Where IR35 (tax legislation designed to tax ‘disguised employment’ at a rate similar to employment) does not apply to a contractor working through a PSC, the contractor can continue to claim travel and subsistence relief. If IR35 does apply, no reliefs will be available.
Where an intermediary is provided with fraudulent documents as to supervision, direction or control so that the intermediary in good faith fails to properly account for the worker’s travel and subsistence expenses through PAYE, then the party providing the fraudulent documents is responsible for accounting for the tax arising from the failure to appropriately deduct through PAYE along with any interest and penalties. HMRC can also hold the directors of the client company personally liable where the client provides the fraudulent documents.
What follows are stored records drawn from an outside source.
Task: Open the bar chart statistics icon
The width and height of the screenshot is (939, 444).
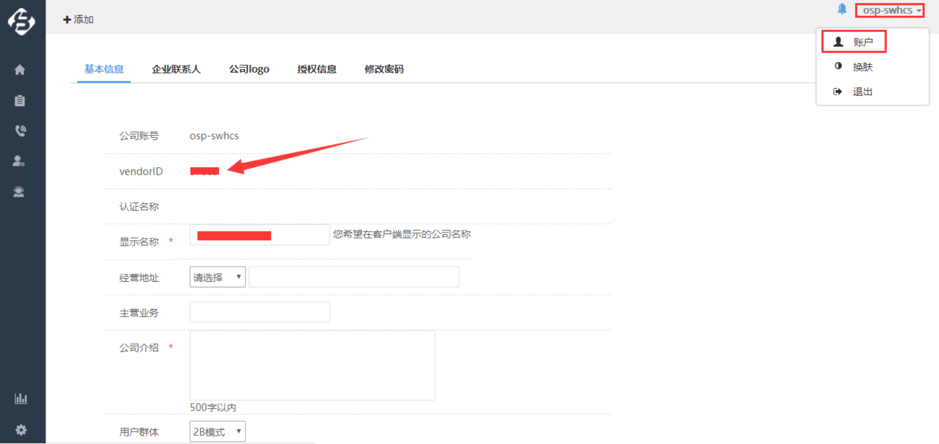Action: point(21,399)
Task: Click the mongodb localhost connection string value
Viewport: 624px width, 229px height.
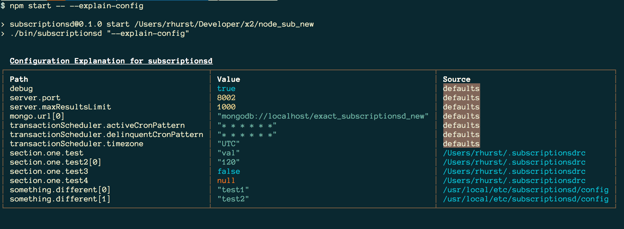Action: coord(322,116)
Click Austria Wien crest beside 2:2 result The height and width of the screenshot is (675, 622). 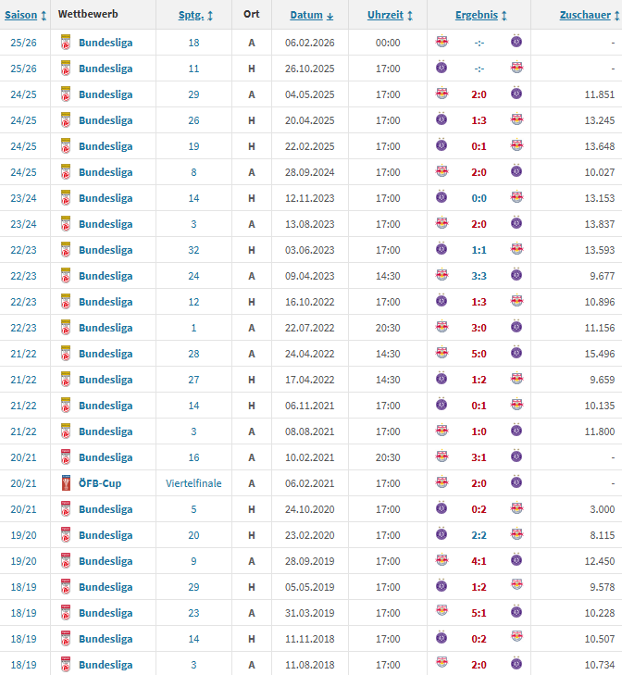pyautogui.click(x=442, y=535)
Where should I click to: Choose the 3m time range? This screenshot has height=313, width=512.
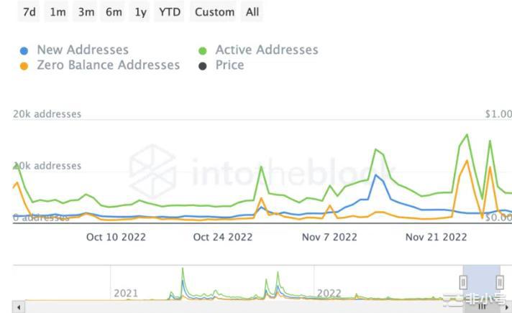click(x=86, y=11)
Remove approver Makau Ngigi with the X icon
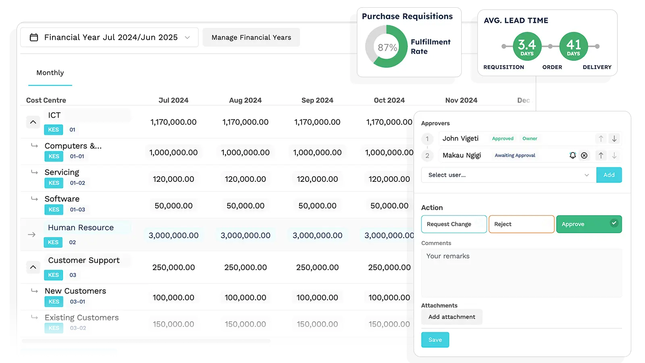Screen dimensions: 645x363 pos(584,155)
Where an individual is employed by an umbrella company and subject to actual or the right of supervision, direction or control over his or her activities then any costs incurred in commuting to the place where they are usually engaged or in staying overnight in nearby accommodation will no longer be relieved for PAYE and NICs purposes. One off trips or overnight stays to other sites as part of the same assignment will continue to be temporary workplaces on which relief can be claimed, but the scope for this relief has been greatly narrowed.
The new provisions take a substantive approach. Any attempt to contract out of or otherwise avoid the new approach will be disregarded. These proposals represent the latest challenge for an industry which has proved incredibly adaptable over a generation, and no doubt will continue to adapt in response to this legislation.